Broadcom’s Israeli subsidiary faces $70 million tax demand over IP sale
Tax Authority accuses CA Israel of undervaluing cybersecurity assets sold internally in 2010.
The Israeli Tax Authority is demanding an additional tax payment of approximately a quarter of a billion shekels from the technology company CA Israel, including interest and linkage, alleging that the company significantly underreported the value of a cybersecurity business it sold nearly 15 years ago. According to the Authority, CA Israel reduced the reported value of the startup activity by a factor of five, reporting it at approximately 111 million shekels (approximately $31.5M) instead of its true market value, estimated at 667 million shekels ($189M).
CA Israel is a subsidiary of the American multinational corporation CA Technologies, which was acquired in 2018 by chip giant Broadcom, now traded on the NASDAQ with a market capitalization nearing $1.1 trillion. The dispute concerns a startup called Memco, founded in the 1990s. Memco, along with another company it owned called AbirNet, developed four cybersecurity software products, the most notable of which was SeOS.
In 2000, Memco was acquired by CA Technologies and renamed CA Software Israel. The U.S. parent company marketed Memco’s software globally, while the Israeli subsidiary received royalties amounting to 35% of the revenue. According to CA Israel’s reports, it generated an average annual income of about 70 million shekels and a cumulative total of over half a billion shekels between 2002 and 2009.
In 2010, a decade after the acquisition, CA Israel transferred its intellectual property to CA Global, at least according to its own filings, valuing the transaction at 111 million shekels for tax purposes. However, since the company had accumulated tax losses totaling 134 million shekels, the transfer resulted in zero tax liability in Israel.
The Tax Authority disputes this valuation, citing the transaction’s nature as one between related parties (a parent company and its subsidiary).

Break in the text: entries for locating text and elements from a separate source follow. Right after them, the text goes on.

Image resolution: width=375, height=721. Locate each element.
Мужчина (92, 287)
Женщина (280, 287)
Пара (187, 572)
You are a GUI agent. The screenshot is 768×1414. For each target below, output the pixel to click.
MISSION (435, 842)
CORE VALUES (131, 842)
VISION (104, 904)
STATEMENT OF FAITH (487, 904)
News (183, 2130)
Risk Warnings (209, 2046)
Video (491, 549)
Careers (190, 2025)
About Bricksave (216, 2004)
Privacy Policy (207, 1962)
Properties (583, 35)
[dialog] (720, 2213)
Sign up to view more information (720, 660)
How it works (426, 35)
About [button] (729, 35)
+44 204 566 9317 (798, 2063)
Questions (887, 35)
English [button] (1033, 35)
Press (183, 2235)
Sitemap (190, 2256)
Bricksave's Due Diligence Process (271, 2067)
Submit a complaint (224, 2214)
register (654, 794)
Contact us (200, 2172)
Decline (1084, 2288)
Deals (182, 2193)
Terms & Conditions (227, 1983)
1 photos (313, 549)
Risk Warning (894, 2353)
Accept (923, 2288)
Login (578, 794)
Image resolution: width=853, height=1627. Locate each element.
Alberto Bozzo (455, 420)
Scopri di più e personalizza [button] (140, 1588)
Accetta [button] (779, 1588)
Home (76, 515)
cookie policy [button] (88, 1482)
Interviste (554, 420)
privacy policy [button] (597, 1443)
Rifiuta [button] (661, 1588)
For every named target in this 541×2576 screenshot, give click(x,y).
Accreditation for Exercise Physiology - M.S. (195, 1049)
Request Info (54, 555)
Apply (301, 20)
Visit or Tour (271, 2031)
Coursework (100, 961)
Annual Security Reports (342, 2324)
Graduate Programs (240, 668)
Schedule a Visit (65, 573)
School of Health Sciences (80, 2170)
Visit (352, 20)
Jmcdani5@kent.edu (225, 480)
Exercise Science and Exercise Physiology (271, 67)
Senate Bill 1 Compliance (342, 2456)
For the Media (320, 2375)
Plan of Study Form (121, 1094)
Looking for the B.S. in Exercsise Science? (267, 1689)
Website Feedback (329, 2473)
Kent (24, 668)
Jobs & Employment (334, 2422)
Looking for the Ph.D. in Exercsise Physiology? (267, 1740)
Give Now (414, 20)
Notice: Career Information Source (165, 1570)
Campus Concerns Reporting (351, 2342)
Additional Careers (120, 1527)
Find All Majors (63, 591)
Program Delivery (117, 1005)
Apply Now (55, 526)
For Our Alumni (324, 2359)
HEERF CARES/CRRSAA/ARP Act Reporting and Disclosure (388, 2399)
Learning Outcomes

It argues that CA Israel should have calculated the capital gain based on the fair market value of the business activity, not the declared amount in the internal transaction. "The foreign corporation exploited its control over the Israeli entity to shift valuable technology abroad at a fraction of its true worth," said a source familiar with the case.
Economically, the implications are significant. The Tax Authority issued a revised tax assessment based on a valuation of 667 million shekels, resulting in a tax liability of roughly 250 million shekels. CA Israel, now part of Broadcom through the chain of ownership, challenged the assessment in the Tel Aviv District Court. That appeal was rejected, and the company is currently pursuing the case in Israel’s Supreme Court.
Separately, Calcalist previously revealed that a criminal investigation into CA Technologies was launched but later closed at the request of the defendant, citing foreign policy and national security concerns.